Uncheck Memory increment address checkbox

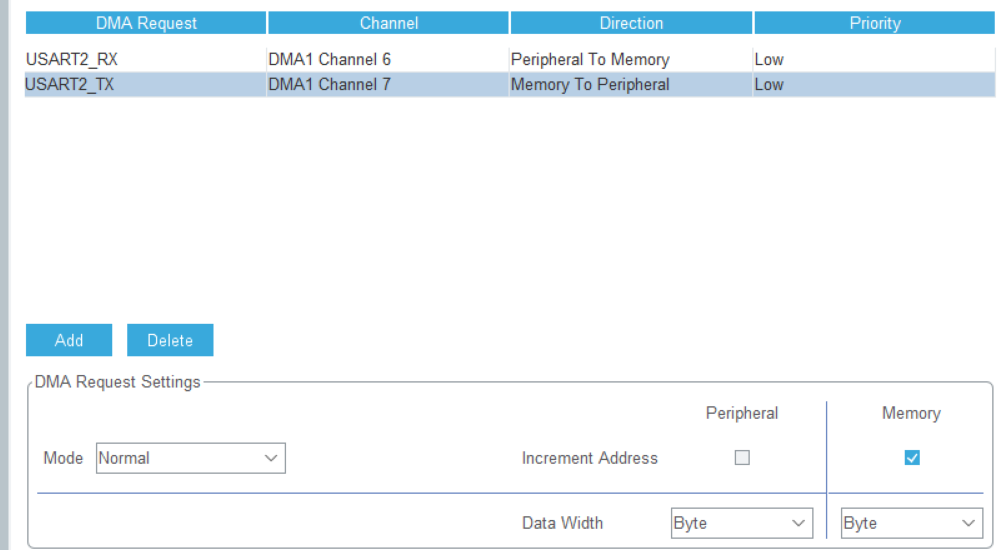[911, 458]
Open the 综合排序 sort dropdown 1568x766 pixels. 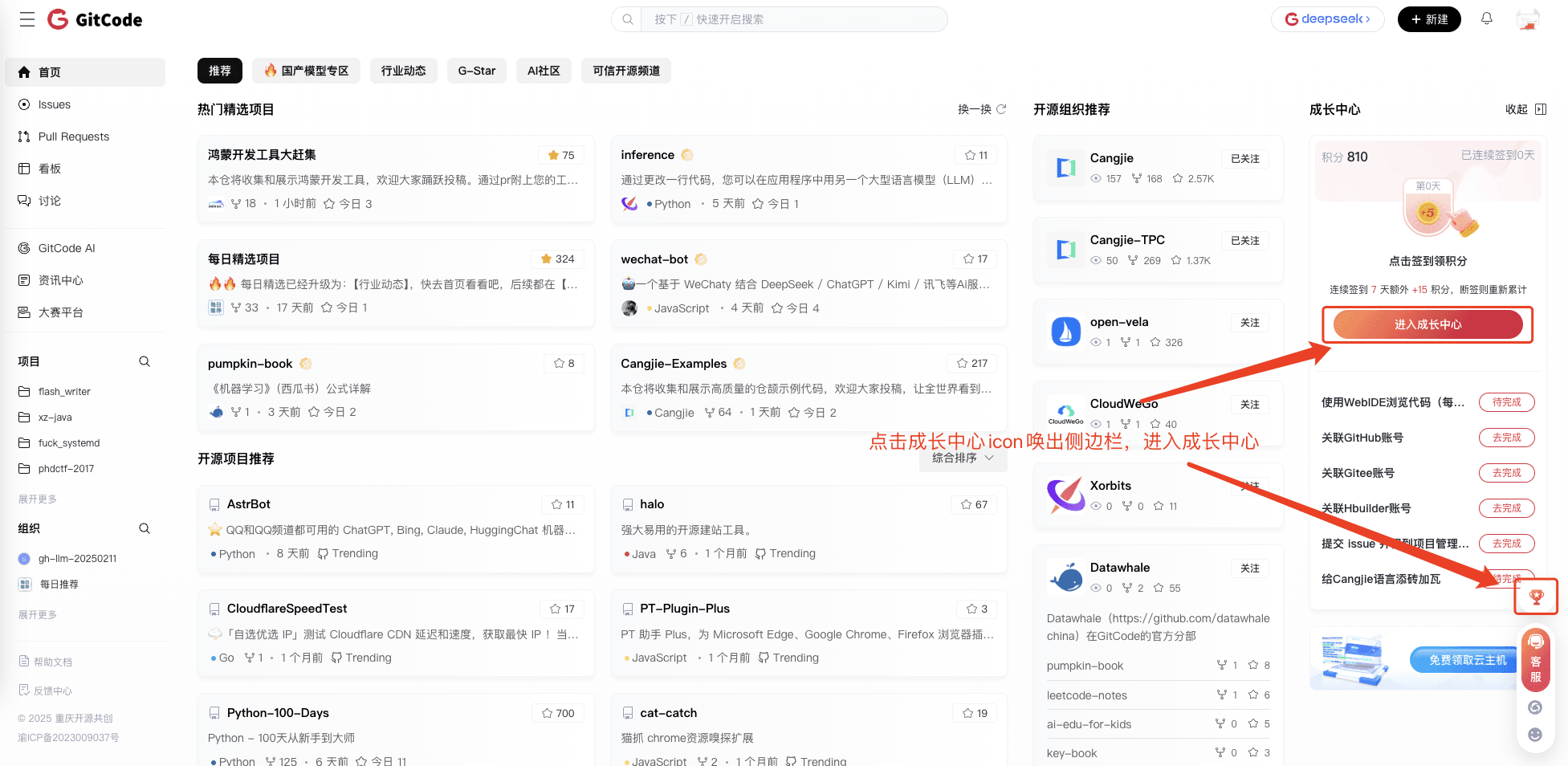coord(962,458)
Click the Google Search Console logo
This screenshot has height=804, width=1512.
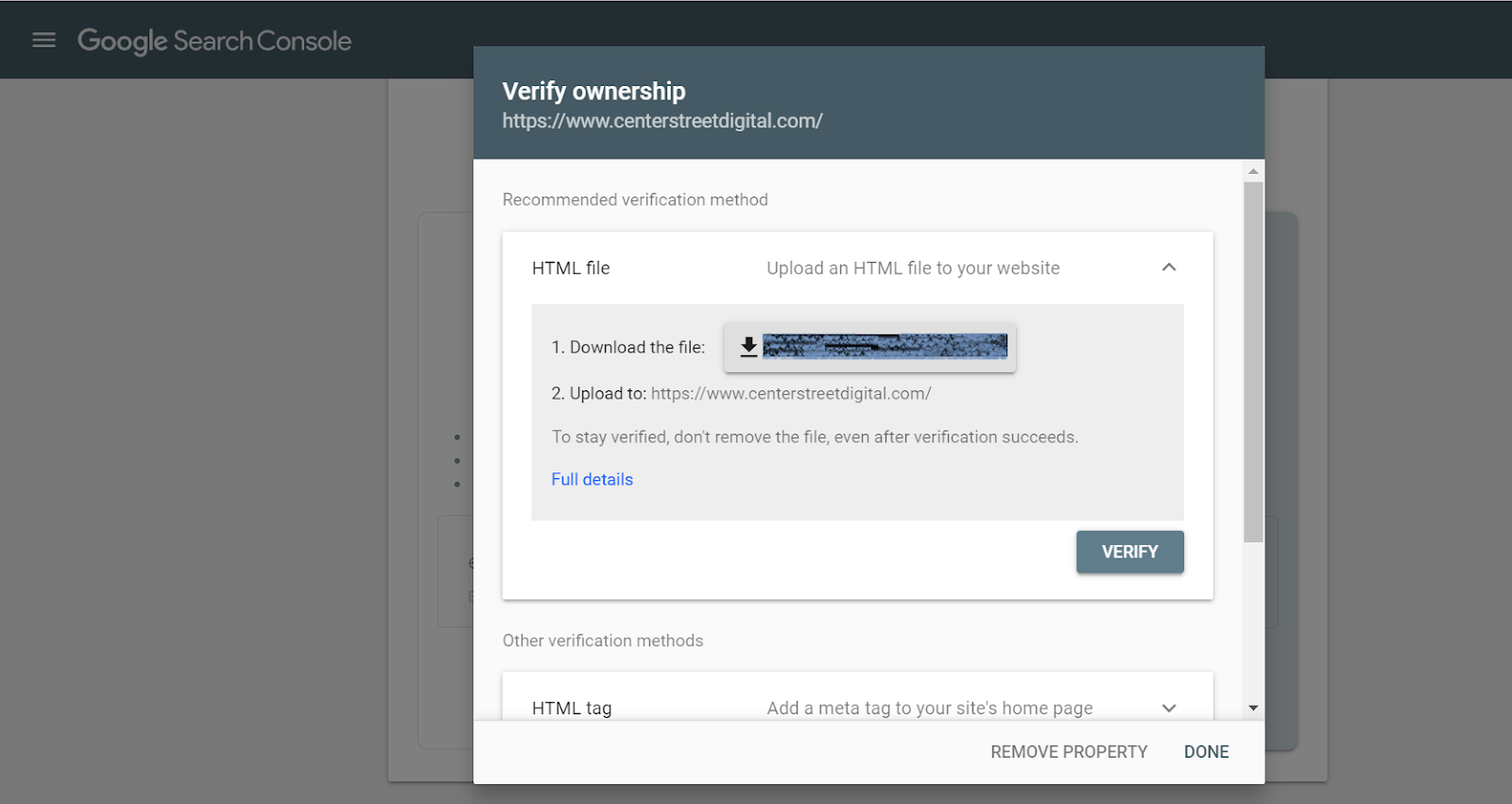click(x=215, y=41)
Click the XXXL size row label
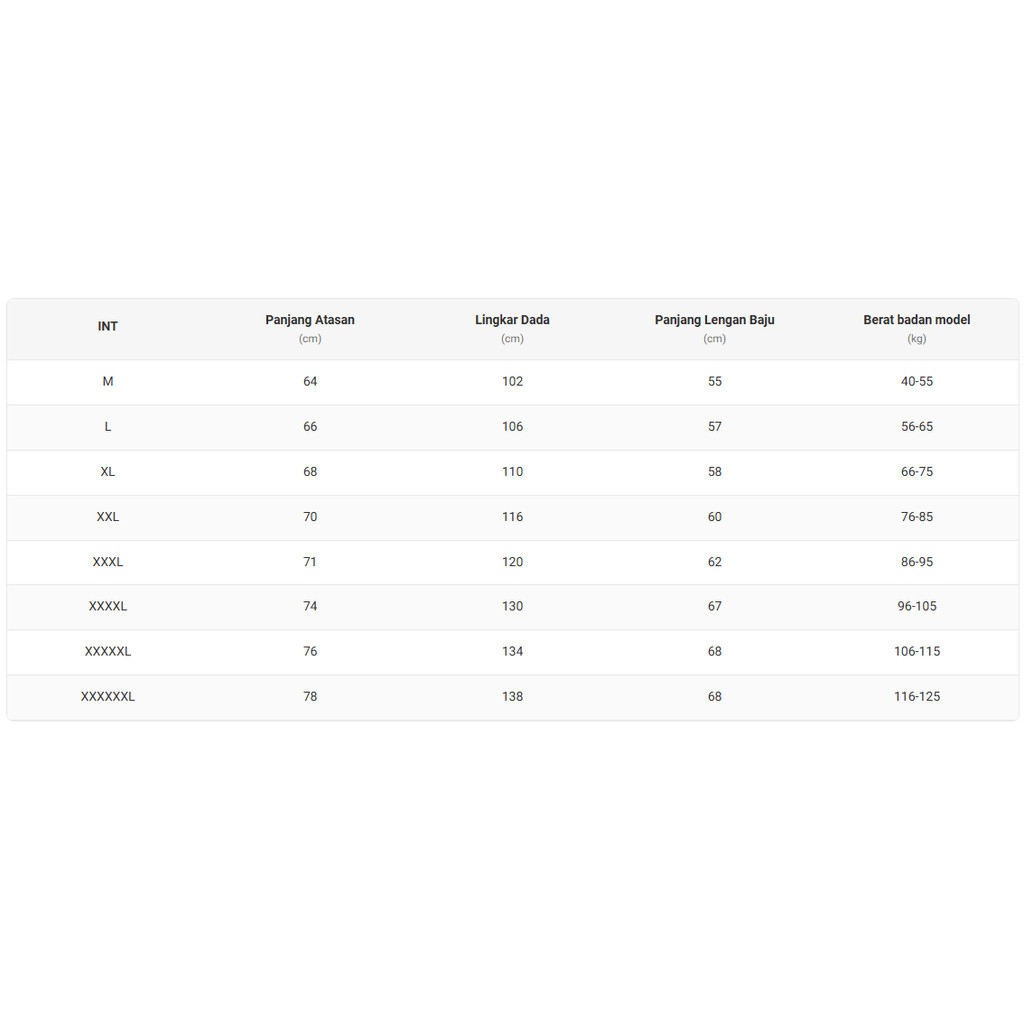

WHAT IS EXPECTED
What is needed is a word-for-word copy of the lines from the one containing "Click the Google Search Console logo" through the final line of the records above, both included, with the pictures left out.

RESPONSE TO THE EXERCISE
Click the Google Search Console logo
This screenshot has height=804, width=1512.
click(x=215, y=41)
Click the XXXL size row label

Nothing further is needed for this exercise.